All-in-ones, or how the slash generation is re-inventing the work-life balance (Part 4)

In part four of our investigative series into the art of multi-tasking with discerning cognac maker Rémy Martin, we talk work ethics, balancing acts and unwinding tips with three distinguished do-it-alls.

Photographer Thomas Ost (c).

Emilie Pischedda

I’m the director at Sorry We’re Closed gallery in Brussels, which basically means I prepare exhibitions, fairs and parallel projects. That takes up most of my time. I’m also an artist myself, and I’ve always found a way to combine my artist practice with my more professional activities, even though it’s somewhat of a schizophrenic approach and can sometimes lead to a rather hectic rhythm. Last year, I opened a restaurant-come-gallery-come-club together with Elodie Delaigle and Sophie Pelletier called The Hope. It was an amazing adventure, a project that united a ton of different people in a singular and unexpected context around art, music and food. I love collaborative, trans-disciplinary projects where I’m either the initiator or invited to contribute. That’s the case with Clémence Seilles’s project Mortal Recording that questions the format of recording studios, of performances, of design and of live concerts. I play zarb in it, a Persian percussion. Matter of fact, this year I’ll be making my own instruments together with the ceramic studio Quartz. In terms of unwinding and bringing the tempo down a notch or two, I walk and swim a lot. But, overall, my philosophy is similar to Confucious: “Choose a job that you like doing and you’ll never have to work another day.”

Emilie (1980) is currently developing a food-bike concept, called Fatch!, that will offer a typical culinary delicacy from Marseille.
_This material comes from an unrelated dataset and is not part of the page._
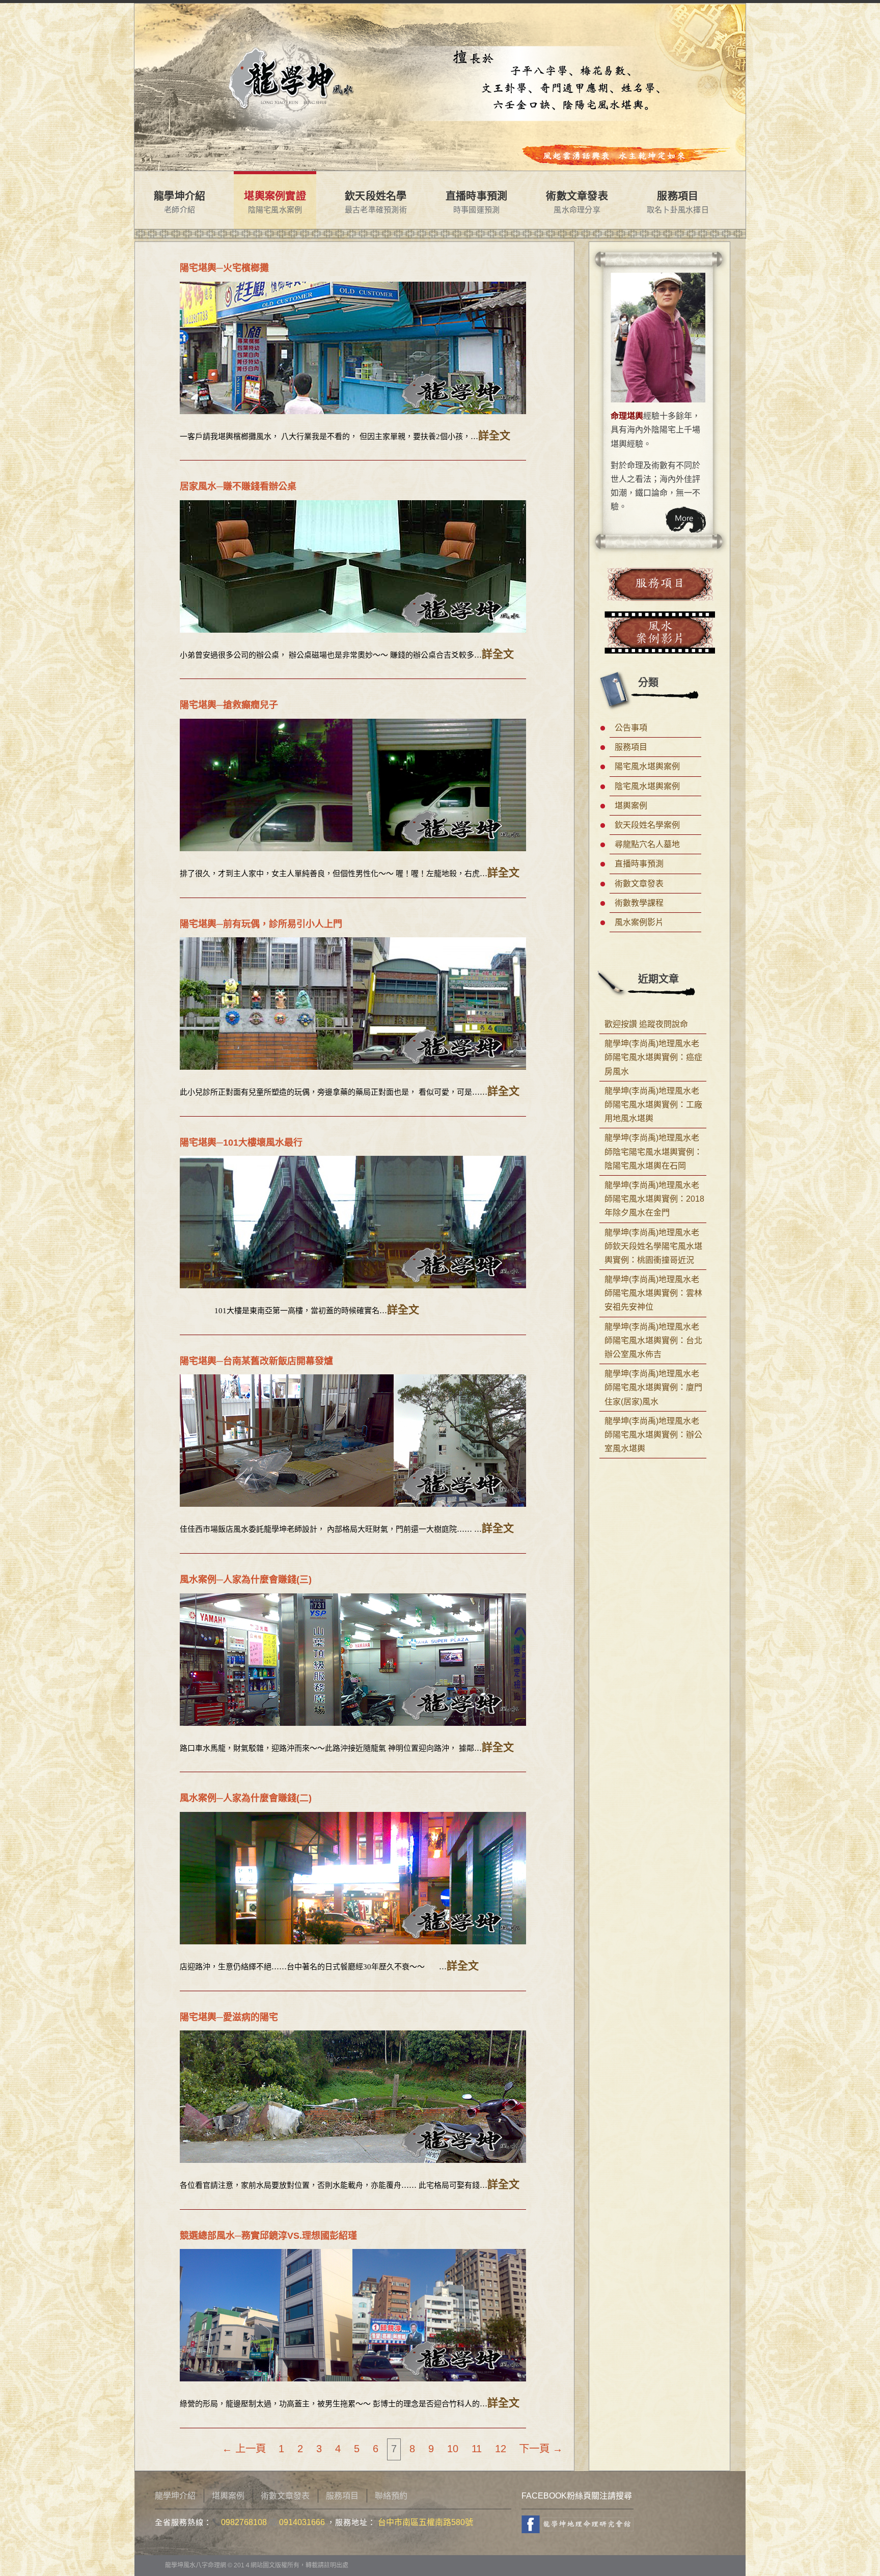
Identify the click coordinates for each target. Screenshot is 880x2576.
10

Given more time, she’d love to start making music.
sorrywereclosed.com

Delphine Dupont

I co-created Facetofacedesign, a graphic design studio, with Flore Van Ryn 10 years ago. I also opened a charming Italian restaurant in Ixelles with my boyfriend eight months ago called Certo. And I’m the mother of a two and a half year old boy named Lupo. I sometimes teach graphic design to Masters students entitled “masterfooddesign” at Académie des Beaux Arts de Bruxelles and, more recently, I started following courses in collective intelligence, mindfulness and positive communication to learn new skills but, more importantly to avoid the feeling of stagnating. I’ve always liked having multiple activities. When I started out as a graphic designer, for instance, I used to also teach hip-hop dance. I think it’s much richer and more fun to be part of different movements and not have all your friends in a same group. Now, after nearly 15 years of work as a graphic designer, I want to be more connected to the people, and maybe less to my computer. Things change, I change, the way I feel about what makes sense in my life evolves and so is my approach to work I guess – I don’t try to do everything at once anymore. For example, when I get home, I don’t think about work, I’m with my family, and when I’m at work, I nearly forget I have a child. In terms of winding down, I love going down to my allotment, getting my hands dirty and forget about everything. Oh, and not going to bed after 11pm helps a lot too.

If she found the time, Delphine (1979) would love to become a DJ.
facetofacedesign.com

Antoine Leroy (Le Pacifique Records)

I’m a music and drawing teacher for children and people with various disabilities. Alongside that, I also run a record label called Le Pacifique Records and produce music as Aidons Antoine and Actapulgite. I draw and make music pretty much every day, as well as fish salmon trout, which I’ve been doing ever since I was a kid. For me, everything started taking shape during my skateboard and graffiti years and, even though I don’t do either of them anymore, they continue to influence my perception of the city. I can’t say I’ve ever really been that organised. To be honest, I thought that becoming the father of a young girl would improve my organisational skills, but that hasn’t really happened. I do find it easier to refuse certain projects though, and focus on those that matter but if I really need to unwind, art shows and the monthly fishing trips I do with my father help a lot.

Given more time, Antoine (1988) would love to learn to surf.